Back to our problem, the $\mathcal{O}(N)$ algorithm is not trivial at all. My draft had been with $\mathcal{O}(N\log N)$ until someone (if you want your name here please let me know) told me the $\log N$ factor could be reduced. To actually solve the problem, there are several important intuitions:

  • In the optimal route the spider delivery man should never go up a floor;
  • In the optimal route the spider delivery man always delivers to the top floor of a house;
  • The time of the optimal route is the time of going down plus the time of flying, and the time of going down is fixed for each house.

For example, to deliver from the warehouse to Carol’s house, the spider delivery man should always spend $5-3=2$ units of time going down. The efficiency depends on how many times he needs to fly left or right. There are more intuitions about the problem:

  • In the optimal route, when flying, the spider delivery man always lands at the top of a house;
  • To land at the top of a particular house, there are at most two source houses. For example, to land at the top of Alice’s house, he could only fly from the 4th floor of the warehouse or David’s house;
  • To compute the optimal route, we only need to consider $2N$ possible flying paths, 2 for each house.

Now I have almost finished the list of important arguments to solve the problem. There are two steps:

  • First, we need to get the $2N$ possible flying paths. To reach the top of a house, the spider delivery man can either fly from the closest house to the left that is not lower, or fly from the closest house to the right that is not lower. To get that for all houses, we could use monotonic stacks.
  • Then, we need to compute the optimal times for going left and right. We will build a graph $G(V,E)$ where each $v\in V$ represents a house, and each $e\in E$ is a flying path. For my example, $V=\{W, A, B, C, D\}$ and $E=\{W\to A,D\to A,A\to B,C\to B,B\to C,D\to C,W\to D\}$. After computing shortest distances by a single sourced BFS from $W$, we are done.

For the example, the final results are obtained as follows.

HouseWABCD
Distance from BFS01221
+ Height difference from W01220
= Optimal delivery time02441

The techniques to solve the problem are not complicated. Anyone who can solve the famous “Trapping Rain Water” on Leetcode could potentially solve it. Yet very few actually did in my contest. The actual difficulty is in the important intuitions. They are correct arguments that are tedious to rigorously prove. In most research, intuitions are the sparkling lights and proofs are usually the labor works. In my opinion, they are both important, but I would not go deep for this blog post.
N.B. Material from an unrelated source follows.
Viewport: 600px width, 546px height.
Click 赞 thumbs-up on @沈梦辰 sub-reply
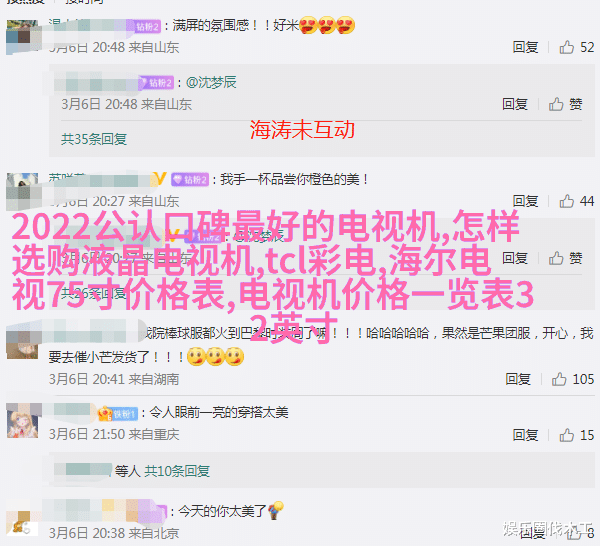click(x=566, y=104)
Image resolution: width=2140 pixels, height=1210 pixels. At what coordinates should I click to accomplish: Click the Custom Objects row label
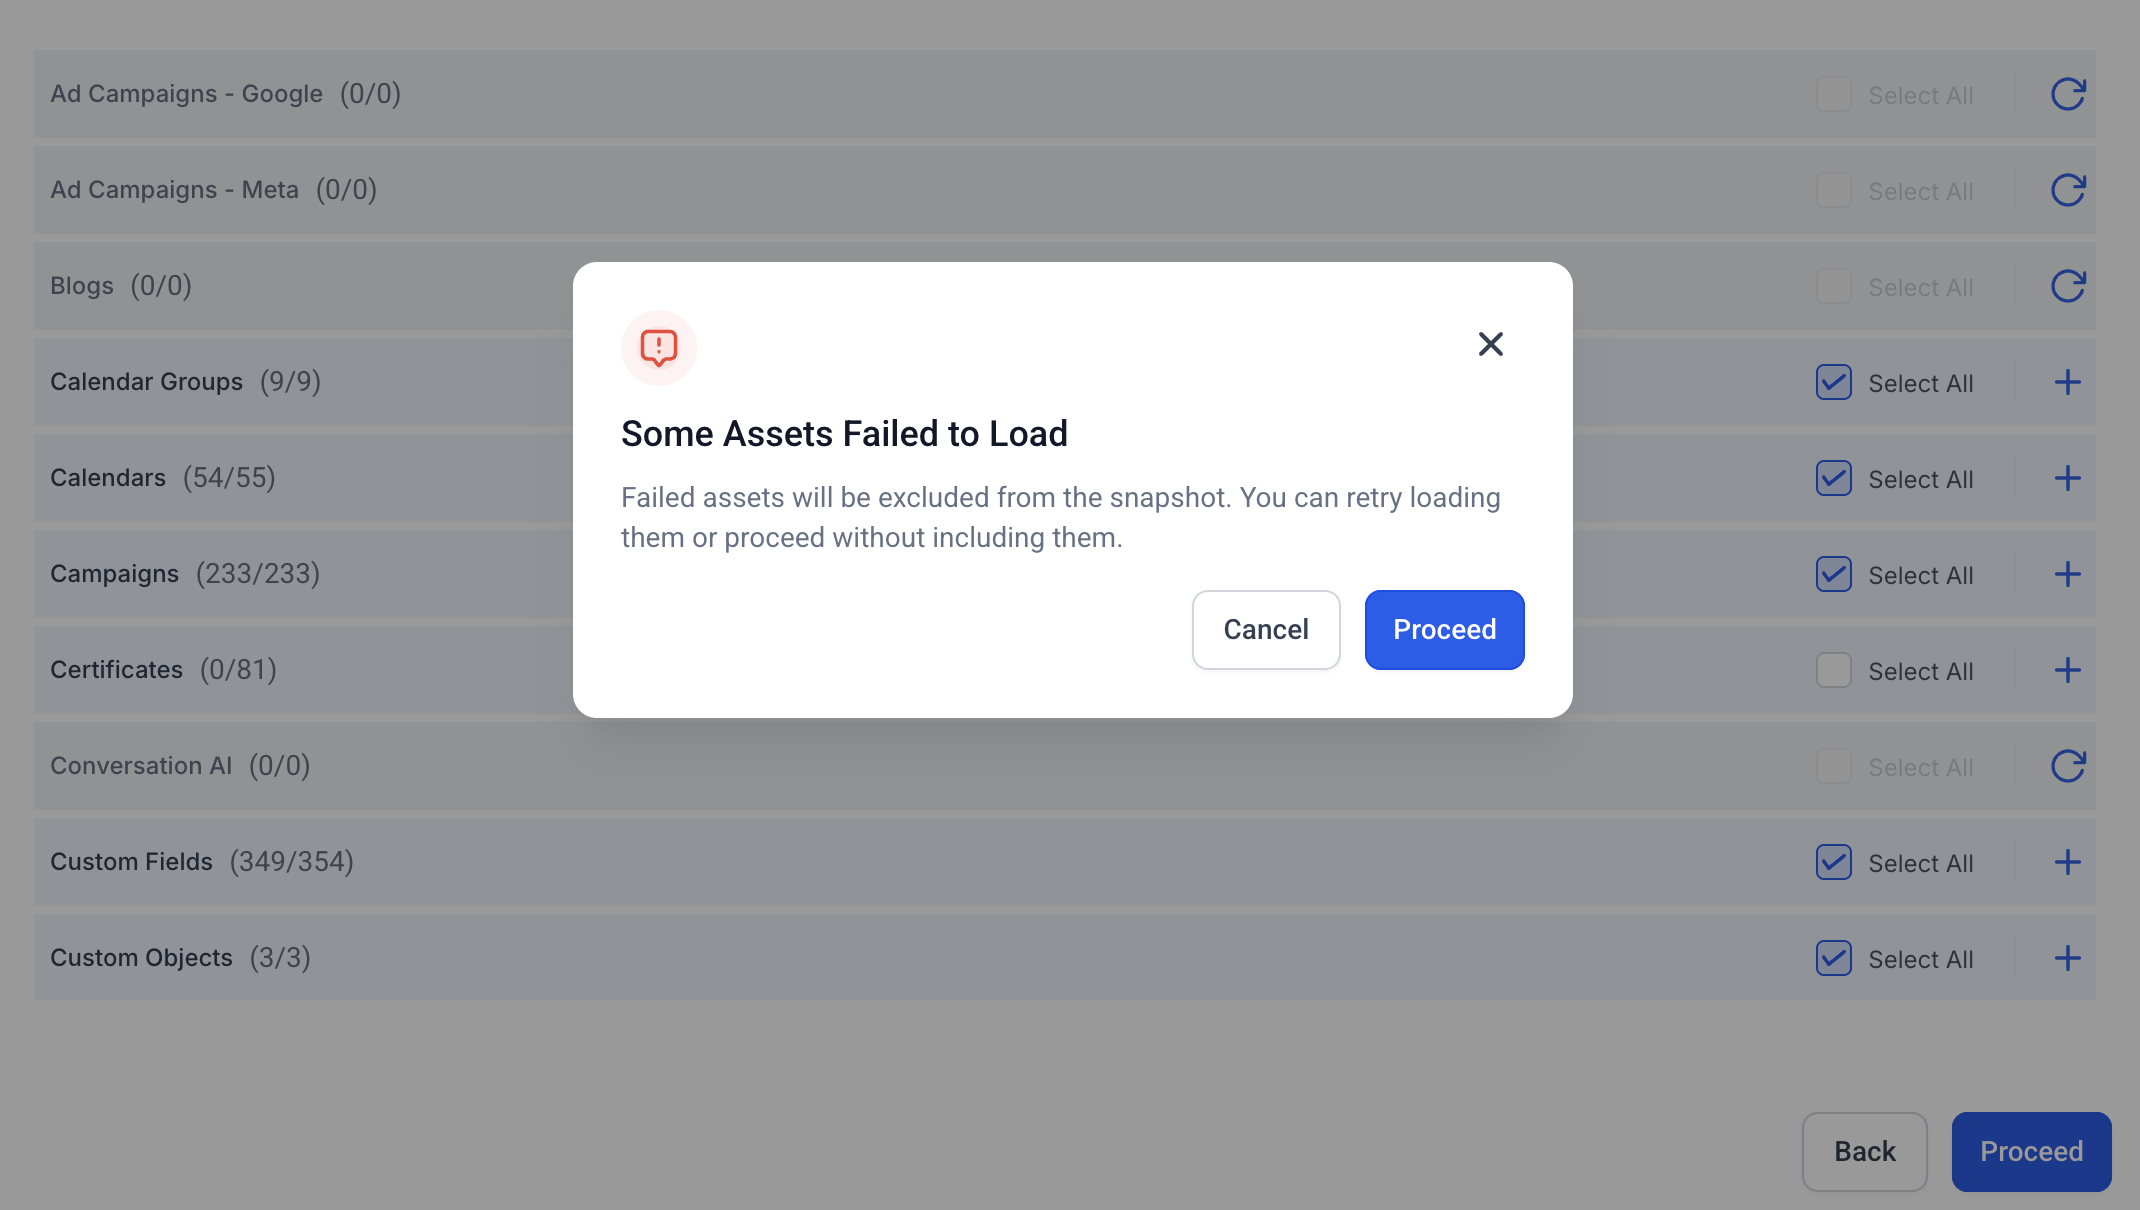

Another comment I want to make is about the delivery apps. Back in China, there was a famous article stating that “delivery people are trapped in the apps”. If someone’s livelihood is dependent on an app, they have handed over their life to a group of software engineers, who may care more about profits. In the US, I have witnessed the power of bargaining against big cooperates. You have to care a lot more than efficiency when developing your software. The missing parts will be eventually reflected on the ballots, which forces the technology to benefit everyone. Thus, the united power of users is important in shaping the modern tech world.